On review aggregator Rotten Tomatoes, the film holds an approval rating of 93% based on 76 reviews, with an average score of 8.10/10. The site's critical consensus states, "Grounded in strong characters, bold themes, and subtle storytelling, Boogie Nights is a groundbreaking film both for director P.T. Anderson and star Mark Wahlberg." On Metacritic, the film holds a weighted average score of 85 out of 100, based on 28 critics, indicating "universal acclaim." Audiences polled by CinemaScore gave the film an average grade of "C" on an A+ to F scale.

Janet Maslin of The New York Times wrote, "Everything about Boogie Nights is interestingly unexpected," although "the film's extravagant 2-hour 32-minute length amounts to a slight tactical mistake ... [it] has no trouble holding interest ... but the length promises larger ideas than the film finally delivers." She praised Burt Reynolds for "his best and most suavely funny performance in many years," and added, "The movie's special gift happens to be Mark Wahlberg, who gives a terrifically appealing performance."

Roger Ebert of the Chicago Sun-Times observed: 

Mick LaSalle of the San Francisco Chronicle stated, "Boogie Nights is the first great film about the 1970s to come out since the '70s ... It gets all the details right, nailing down the styles and the music.
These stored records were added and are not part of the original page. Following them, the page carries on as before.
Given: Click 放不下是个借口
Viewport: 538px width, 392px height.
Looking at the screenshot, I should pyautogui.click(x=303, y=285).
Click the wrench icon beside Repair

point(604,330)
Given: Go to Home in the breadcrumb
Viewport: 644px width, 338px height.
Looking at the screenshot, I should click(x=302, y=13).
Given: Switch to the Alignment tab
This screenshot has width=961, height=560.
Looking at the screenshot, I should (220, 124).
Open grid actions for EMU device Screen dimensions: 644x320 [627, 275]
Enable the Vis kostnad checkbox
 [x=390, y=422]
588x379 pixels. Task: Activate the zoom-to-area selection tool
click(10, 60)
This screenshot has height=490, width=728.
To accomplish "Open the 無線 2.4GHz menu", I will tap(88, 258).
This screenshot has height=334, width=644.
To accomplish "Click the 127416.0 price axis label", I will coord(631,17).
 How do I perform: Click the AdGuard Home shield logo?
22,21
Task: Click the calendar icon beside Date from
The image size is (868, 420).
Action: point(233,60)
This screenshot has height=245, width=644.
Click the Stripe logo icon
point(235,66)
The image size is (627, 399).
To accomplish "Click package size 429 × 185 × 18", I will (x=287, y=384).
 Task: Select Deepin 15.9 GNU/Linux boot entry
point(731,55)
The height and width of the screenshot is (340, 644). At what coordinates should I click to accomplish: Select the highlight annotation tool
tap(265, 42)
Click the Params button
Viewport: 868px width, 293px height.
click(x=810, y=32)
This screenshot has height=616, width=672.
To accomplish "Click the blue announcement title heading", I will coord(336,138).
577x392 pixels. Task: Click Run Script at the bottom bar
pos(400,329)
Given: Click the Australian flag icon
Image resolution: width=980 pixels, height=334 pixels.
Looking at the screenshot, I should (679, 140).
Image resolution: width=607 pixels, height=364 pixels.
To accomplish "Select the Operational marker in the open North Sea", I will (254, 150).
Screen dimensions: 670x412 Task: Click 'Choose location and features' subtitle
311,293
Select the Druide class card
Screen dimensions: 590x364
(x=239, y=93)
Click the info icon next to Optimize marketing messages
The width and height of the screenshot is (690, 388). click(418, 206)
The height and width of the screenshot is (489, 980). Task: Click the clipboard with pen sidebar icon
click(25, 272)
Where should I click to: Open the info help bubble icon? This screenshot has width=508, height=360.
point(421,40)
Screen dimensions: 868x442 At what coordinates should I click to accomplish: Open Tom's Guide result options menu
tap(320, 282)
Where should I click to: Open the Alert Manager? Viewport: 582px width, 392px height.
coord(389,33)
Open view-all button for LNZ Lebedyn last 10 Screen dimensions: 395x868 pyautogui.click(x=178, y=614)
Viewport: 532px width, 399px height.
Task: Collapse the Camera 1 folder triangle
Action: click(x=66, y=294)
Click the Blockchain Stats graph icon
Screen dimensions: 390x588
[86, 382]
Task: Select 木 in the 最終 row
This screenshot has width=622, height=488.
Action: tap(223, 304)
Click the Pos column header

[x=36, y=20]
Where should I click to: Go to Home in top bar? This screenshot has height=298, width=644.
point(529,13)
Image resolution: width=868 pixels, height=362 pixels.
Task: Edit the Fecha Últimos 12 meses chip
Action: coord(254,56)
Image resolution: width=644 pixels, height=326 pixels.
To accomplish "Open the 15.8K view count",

More impressive, it captures the decade's distinct, decadent glamour ... [It] also succeeds at something very difficult: re-creating the ethos and mentality of an era ... Paul Thomas Anderson ... has pulled off a wonderful, sprawling, sophisticated film ... With Boogie Nights, we know we're not just watching episodes from disparate lives but a panorama of recent social history, rendered in bold, exuberant colors."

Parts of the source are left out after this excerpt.